> _WORK INSTRUCTIONS_
Reproduce, character for character, the portion of the entries that opens with the line containing "1003x559 pixels. Task: Open" and closes with the line containing "Viewport: 1024px width, 486px", including both of those lines.
- - - - - - -
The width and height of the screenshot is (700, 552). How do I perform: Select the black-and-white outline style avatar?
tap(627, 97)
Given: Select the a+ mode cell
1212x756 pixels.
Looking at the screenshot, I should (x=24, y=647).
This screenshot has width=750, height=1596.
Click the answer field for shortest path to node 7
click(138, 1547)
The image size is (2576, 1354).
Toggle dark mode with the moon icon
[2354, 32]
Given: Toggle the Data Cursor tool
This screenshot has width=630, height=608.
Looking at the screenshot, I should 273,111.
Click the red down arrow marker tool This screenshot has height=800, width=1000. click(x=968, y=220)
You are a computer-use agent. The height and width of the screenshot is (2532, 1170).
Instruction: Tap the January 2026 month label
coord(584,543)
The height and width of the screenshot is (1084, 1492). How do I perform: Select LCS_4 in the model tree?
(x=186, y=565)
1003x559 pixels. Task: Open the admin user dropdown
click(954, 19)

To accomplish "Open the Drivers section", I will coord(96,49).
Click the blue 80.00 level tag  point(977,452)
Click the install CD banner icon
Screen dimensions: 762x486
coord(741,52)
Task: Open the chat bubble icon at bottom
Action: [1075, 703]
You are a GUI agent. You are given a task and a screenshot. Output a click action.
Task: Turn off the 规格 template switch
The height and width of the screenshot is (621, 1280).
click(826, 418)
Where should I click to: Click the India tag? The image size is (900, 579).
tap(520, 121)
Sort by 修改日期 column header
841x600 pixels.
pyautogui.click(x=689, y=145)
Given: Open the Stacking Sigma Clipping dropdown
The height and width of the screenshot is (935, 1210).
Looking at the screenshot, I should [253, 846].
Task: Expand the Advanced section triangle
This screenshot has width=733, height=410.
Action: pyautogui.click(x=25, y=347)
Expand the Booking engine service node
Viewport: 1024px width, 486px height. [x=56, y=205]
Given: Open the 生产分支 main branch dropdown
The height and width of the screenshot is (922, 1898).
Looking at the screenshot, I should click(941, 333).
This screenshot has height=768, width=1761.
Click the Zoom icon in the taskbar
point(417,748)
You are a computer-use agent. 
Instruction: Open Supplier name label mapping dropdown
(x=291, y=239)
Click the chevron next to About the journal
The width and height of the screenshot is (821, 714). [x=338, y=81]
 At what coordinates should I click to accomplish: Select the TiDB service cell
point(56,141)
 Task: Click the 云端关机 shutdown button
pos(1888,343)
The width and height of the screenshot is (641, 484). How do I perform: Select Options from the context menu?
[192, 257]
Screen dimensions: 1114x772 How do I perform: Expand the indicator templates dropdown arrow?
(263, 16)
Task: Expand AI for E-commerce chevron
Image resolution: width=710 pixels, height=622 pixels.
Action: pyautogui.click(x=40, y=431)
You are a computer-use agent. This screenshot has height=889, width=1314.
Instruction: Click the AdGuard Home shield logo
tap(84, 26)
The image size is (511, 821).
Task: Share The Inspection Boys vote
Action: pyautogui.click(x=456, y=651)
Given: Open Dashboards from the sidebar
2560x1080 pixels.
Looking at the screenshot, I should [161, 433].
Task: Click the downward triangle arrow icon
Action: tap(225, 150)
- - - - - - -
> _OUTPUT FOR THIS TASK_
1003x559 pixels. Task: Open the admin user dropdown
click(954, 19)

To accomplish "Open the Drivers section", I will coord(96,49).
Click the blue 80.00 level tag  point(977,452)
Click the install CD banner icon
Screen dimensions: 762x486
coord(741,52)
Task: Open the chat bubble icon at bottom
Action: [1075, 703]
You are a GUI agent. You are given a task and a screenshot. Output a click action.
Task: Turn off the 规格 template switch
The height and width of the screenshot is (621, 1280).
click(826, 418)
Where should I click to: Click the India tag? The image size is (900, 579).
tap(520, 121)
Sort by 修改日期 column header
841x600 pixels.
pyautogui.click(x=689, y=145)
Given: Open the Stacking Sigma Clipping dropdown
The height and width of the screenshot is (935, 1210).
Looking at the screenshot, I should [253, 846].
Task: Expand the Advanced section triangle
This screenshot has width=733, height=410.
Action: pyautogui.click(x=25, y=347)
Expand the Booking engine service node
Viewport: 1024px width, 486px height. [x=56, y=205]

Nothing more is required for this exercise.